Three days a week I chopped fire wood to keep up my stock.

Throughout the past week, I had seen more elk, mule deer, a variety of water birds, big horn sheep, different kinds of late summer berries, and a lot of rabbits. I wondered why I hadn't spotted any predators. To them, this must've been a paradise. The fear of a predator still sat in the back of my mind though. 

It could help that I walked with Baine around our large area, letting him mark his territory, which hopefully kept away any sort of threats. 

There was something that scared me, other than a predator to compete with, an on coming winter.

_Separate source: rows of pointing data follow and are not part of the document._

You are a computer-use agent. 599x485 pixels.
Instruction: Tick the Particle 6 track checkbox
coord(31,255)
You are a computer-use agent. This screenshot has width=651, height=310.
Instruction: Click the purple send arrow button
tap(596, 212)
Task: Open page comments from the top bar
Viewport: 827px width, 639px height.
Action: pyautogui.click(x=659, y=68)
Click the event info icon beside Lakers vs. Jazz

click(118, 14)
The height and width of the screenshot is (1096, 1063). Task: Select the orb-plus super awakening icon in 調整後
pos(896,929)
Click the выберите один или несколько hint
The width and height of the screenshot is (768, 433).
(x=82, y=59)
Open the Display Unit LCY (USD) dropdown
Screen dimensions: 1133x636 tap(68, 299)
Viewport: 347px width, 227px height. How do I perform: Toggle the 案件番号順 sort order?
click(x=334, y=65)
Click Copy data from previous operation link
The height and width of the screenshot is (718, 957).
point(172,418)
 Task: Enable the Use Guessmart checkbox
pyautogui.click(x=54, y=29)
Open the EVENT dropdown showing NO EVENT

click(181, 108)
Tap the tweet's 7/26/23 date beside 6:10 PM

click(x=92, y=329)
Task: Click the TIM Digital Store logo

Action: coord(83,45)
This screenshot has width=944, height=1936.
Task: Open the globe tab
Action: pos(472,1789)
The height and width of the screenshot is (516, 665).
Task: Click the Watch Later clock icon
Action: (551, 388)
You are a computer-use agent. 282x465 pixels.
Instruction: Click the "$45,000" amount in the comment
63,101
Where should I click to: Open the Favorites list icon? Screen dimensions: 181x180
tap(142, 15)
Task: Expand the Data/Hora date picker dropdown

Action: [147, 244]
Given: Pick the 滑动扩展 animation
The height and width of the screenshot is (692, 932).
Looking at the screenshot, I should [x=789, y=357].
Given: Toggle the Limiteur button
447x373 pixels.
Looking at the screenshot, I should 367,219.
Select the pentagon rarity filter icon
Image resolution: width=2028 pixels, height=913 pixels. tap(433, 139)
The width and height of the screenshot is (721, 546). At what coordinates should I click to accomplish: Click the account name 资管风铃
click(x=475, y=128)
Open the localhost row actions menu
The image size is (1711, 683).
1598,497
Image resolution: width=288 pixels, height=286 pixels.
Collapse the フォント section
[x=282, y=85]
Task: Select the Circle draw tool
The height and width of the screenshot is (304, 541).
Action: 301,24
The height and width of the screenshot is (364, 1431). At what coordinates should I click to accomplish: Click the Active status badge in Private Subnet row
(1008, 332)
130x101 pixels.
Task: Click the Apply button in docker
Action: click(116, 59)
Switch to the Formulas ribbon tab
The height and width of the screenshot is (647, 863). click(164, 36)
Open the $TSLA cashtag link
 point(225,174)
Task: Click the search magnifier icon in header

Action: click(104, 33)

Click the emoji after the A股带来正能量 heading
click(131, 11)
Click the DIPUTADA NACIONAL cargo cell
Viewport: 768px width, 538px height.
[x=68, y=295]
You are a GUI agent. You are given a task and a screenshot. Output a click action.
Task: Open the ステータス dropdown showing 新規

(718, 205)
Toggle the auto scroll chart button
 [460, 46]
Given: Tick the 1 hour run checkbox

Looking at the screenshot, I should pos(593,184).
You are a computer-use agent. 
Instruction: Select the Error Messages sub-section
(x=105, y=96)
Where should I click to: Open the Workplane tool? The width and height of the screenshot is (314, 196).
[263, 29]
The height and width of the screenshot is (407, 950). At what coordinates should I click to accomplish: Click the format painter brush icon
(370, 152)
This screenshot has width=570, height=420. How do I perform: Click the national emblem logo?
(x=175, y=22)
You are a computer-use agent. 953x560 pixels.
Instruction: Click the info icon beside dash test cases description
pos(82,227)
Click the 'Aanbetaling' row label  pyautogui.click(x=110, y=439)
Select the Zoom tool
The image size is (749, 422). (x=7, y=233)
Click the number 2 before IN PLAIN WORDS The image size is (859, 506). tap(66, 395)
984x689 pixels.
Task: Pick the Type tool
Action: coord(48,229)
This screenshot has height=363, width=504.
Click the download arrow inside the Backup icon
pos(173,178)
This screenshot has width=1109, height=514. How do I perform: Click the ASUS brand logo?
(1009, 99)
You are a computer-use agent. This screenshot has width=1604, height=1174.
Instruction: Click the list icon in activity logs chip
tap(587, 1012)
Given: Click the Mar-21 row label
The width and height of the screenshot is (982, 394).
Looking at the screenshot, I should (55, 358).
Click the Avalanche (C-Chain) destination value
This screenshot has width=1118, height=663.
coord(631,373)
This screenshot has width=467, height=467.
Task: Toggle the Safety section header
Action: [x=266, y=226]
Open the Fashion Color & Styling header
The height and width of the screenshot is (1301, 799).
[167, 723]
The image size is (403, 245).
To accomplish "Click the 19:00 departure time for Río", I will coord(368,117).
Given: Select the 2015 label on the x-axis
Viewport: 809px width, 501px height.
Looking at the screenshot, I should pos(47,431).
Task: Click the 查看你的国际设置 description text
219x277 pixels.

The leaves were just barely starting to turn on the trees, Baine's fur was slowly getting thicker, and the nights were getting colder.

I knew what was coming and hoped someone found me before then. I didn't know if I could survive the winter here. It had been almost a month since the crash, I think. Crazy right? Keeping track of the days wasn't hard but I felt like it had been longer. 

The person who needed me direly hadn't shown up. Unless it was Baine, but I doubted that. The dream after the crash was a distant memory to me now. I wrote it off as an after near death experience and nothing more. 

Some nights I still dream that my dad gives up and no matter how much I shout at him to keep looking and that I'm alive, he doesn't hear me and fades away. Ridiculous, I know. 

I wake up to an alarmed Baine when he licks and paws at me frantically until I open my eyes as if he thinks something is wrong with me. I'm lucky to at least have him for my nightmares, which leave me staring at the cave ceiling every time.